◆ WHAT THE EXERCISE ASKS ◆
The records below are to be retyped in full. Keep every word.
(RECORDS TO USE begins)
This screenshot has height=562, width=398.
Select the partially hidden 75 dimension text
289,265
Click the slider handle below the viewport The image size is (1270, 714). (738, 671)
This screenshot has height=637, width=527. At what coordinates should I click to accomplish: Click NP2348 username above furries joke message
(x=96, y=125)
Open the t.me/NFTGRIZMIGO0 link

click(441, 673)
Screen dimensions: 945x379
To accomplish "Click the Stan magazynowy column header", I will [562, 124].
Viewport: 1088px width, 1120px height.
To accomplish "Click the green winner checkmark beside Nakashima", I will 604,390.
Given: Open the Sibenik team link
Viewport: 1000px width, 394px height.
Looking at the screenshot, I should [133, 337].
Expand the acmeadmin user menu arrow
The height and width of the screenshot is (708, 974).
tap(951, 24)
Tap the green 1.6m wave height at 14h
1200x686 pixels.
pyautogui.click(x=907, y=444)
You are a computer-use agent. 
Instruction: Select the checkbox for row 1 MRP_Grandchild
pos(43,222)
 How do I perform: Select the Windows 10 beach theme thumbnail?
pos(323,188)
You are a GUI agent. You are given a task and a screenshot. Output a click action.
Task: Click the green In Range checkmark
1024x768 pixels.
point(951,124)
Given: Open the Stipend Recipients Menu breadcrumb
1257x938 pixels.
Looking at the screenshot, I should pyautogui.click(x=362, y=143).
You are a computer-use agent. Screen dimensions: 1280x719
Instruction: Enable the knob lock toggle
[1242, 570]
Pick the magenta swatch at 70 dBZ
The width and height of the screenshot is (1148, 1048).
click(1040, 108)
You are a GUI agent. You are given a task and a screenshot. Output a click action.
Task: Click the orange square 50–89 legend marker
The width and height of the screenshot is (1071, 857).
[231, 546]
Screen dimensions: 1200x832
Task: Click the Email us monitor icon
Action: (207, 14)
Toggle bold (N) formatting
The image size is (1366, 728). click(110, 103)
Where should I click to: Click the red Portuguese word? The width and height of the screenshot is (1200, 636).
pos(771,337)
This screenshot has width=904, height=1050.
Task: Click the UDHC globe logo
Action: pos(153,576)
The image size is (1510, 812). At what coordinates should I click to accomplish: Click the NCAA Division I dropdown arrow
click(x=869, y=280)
(RECORDS TO USE ends)
◆ EXERCISE SOLUTION ◆
This screenshot has height=562, width=398.
Select the partially hidden 75 dimension text
289,265
Click the slider handle below the viewport The image size is (1270, 714). (738, 671)
This screenshot has height=637, width=527. At what coordinates should I click to accomplish: Click NP2348 username above furries joke message
(x=96, y=125)
Open the t.me/NFTGRIZMIGO0 link

click(441, 673)
Screen dimensions: 945x379
To accomplish "Click the Stan magazynowy column header", I will [562, 124].
Viewport: 1088px width, 1120px height.
To accomplish "Click the green winner checkmark beside Nakashima", I will 604,390.
Given: Open the Sibenik team link
Viewport: 1000px width, 394px height.
Looking at the screenshot, I should [133, 337].
Expand the acmeadmin user menu arrow
The height and width of the screenshot is (708, 974).
tap(951, 24)
Tap the green 1.6m wave height at 14h
1200x686 pixels.
pyautogui.click(x=907, y=444)
You are a computer-use agent. 
Instruction: Select the checkbox for row 1 MRP_Grandchild
pos(43,222)
 How do I perform: Select the Windows 10 beach theme thumbnail?
pos(323,188)
You are a GUI agent. You are given a task and a screenshot. Output a click action.
Task: Click the green In Range checkmark
1024x768 pixels.
point(951,124)
Given: Open the Stipend Recipients Menu breadcrumb
1257x938 pixels.
Looking at the screenshot, I should pyautogui.click(x=362, y=143).
You are a computer-use agent. Screen dimensions: 1280x719
Instruction: Enable the knob lock toggle
[1242, 570]
Pick the magenta swatch at 70 dBZ
The width and height of the screenshot is (1148, 1048).
click(1040, 108)
You are a GUI agent. You are given a task and a screenshot. Output a click action.
Task: Click the orange square 50–89 legend marker
The width and height of the screenshot is (1071, 857).
[231, 546]
Screen dimensions: 1200x832
Task: Click the Email us monitor icon
Action: (207, 14)
Toggle bold (N) formatting
The image size is (1366, 728). click(110, 103)
Where should I click to: Click the red Portuguese word? The width and height of the screenshot is (1200, 636).
pos(771,337)
This screenshot has width=904, height=1050.
Task: Click the UDHC globe logo
Action: pos(153,576)
The image size is (1510, 812). At what coordinates should I click to accomplish: Click the NCAA Division I dropdown arrow
click(x=869, y=280)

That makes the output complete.